"Nothing succeeds in life...or in business...like a carefully selected, carefully chiseled focus." This quote sums up the message of Al Ries's instructional masterpiece, Focus: figure out what works and home in on it.
Because the book was written with reforming corporate America clearly in the crosshairs, networkers might justifiably wonder whether or not Al Ries's material is applicable to them and their businesses. Try this: substitute "networker" for the word "company" throughout the book; the answer will leap off the pages and hit you right between the eyes!
A few examples: "Winning networkers are the most focused." "The time has come to develop a networker's power by narrowing his or her focus." And here's a jewel: "The biggest single barrier to the development of an effective networking strategy is the strongly held belief that a networker has to appeal to the entire market."
Mr. Ries is clear about certain business precepts: for one, he prefers simplicity for the sake of clarity. He quotes Harvard Business School's Michael Porter, the "competitive" guru (author of Competitive Strategy, On Competition et al.) to support his beliefs: "What we keep learning over and over again is that focus is better than diversity and complexity." And another B-school heavyweight, Peter Drucker: "Concentration is the key to economic results.
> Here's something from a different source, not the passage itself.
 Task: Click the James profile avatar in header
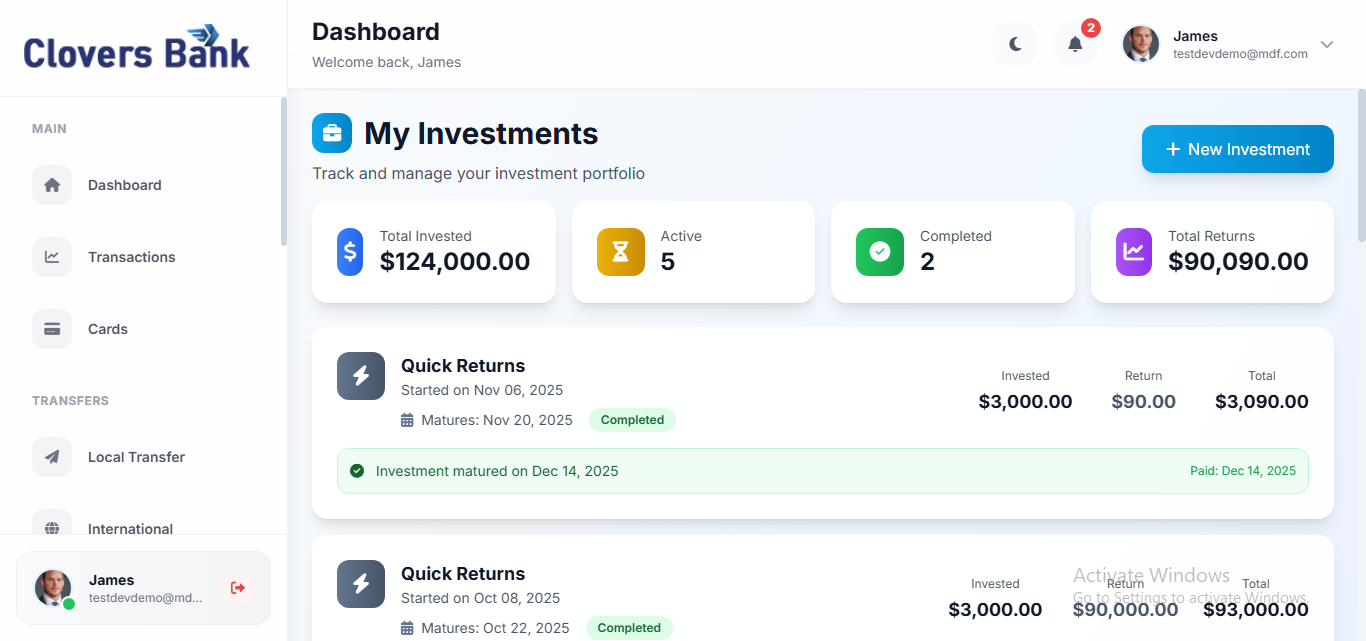pos(1141,44)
Economic results require that managers [networkers] concentrate their efforts on the smallest number of activities that will produce the largest amount of revenue...." In a word, focus.
In his introduction, Ries offers the following observation: The sun is massive and capable of showering the planet with billions of kilowatts of energy hourly, yet with a little sunscreen we can frolic unscathed under its rays for hours. A laser beam, on the other hand, can drill a hole in a diamond with only a few watts of concentrated, focused energy. If you want powerful results, focus.
Bob Proctor once told me, "There is one thing we know about focus: it's an accelerator." If you want to grow your business, focus. If you are a little unsure about how, spend a few minutes of your time with Al Ries, who passionately urges you: "Focus, the future of your business depends on it."
Al Ries borrows heavily and expands on his earlier (and somewhat easier-to-read) classic, The 22 Immutable Laws of Marketing, co-written with Jack Trout (HarperBusiness1993). Readers interested in marketing principles and branding issues may find this book a valuable resource.
Paperback, 304 pages; $15.95; HarperBusiness.